* **Working data**:
········

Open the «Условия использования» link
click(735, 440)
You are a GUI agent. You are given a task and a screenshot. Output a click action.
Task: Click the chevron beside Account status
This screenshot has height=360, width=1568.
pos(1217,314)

········

Please rename "chevron" to "arrow icon" throughout the records above, and leave every other word unchanged.

Open the «Условия использования» link
click(735, 440)
You are a GUI agent. You are given a task and a screenshot. Output a click action.
Task: Click the arrow icon beside Account status
This screenshot has height=360, width=1568.
pos(1217,314)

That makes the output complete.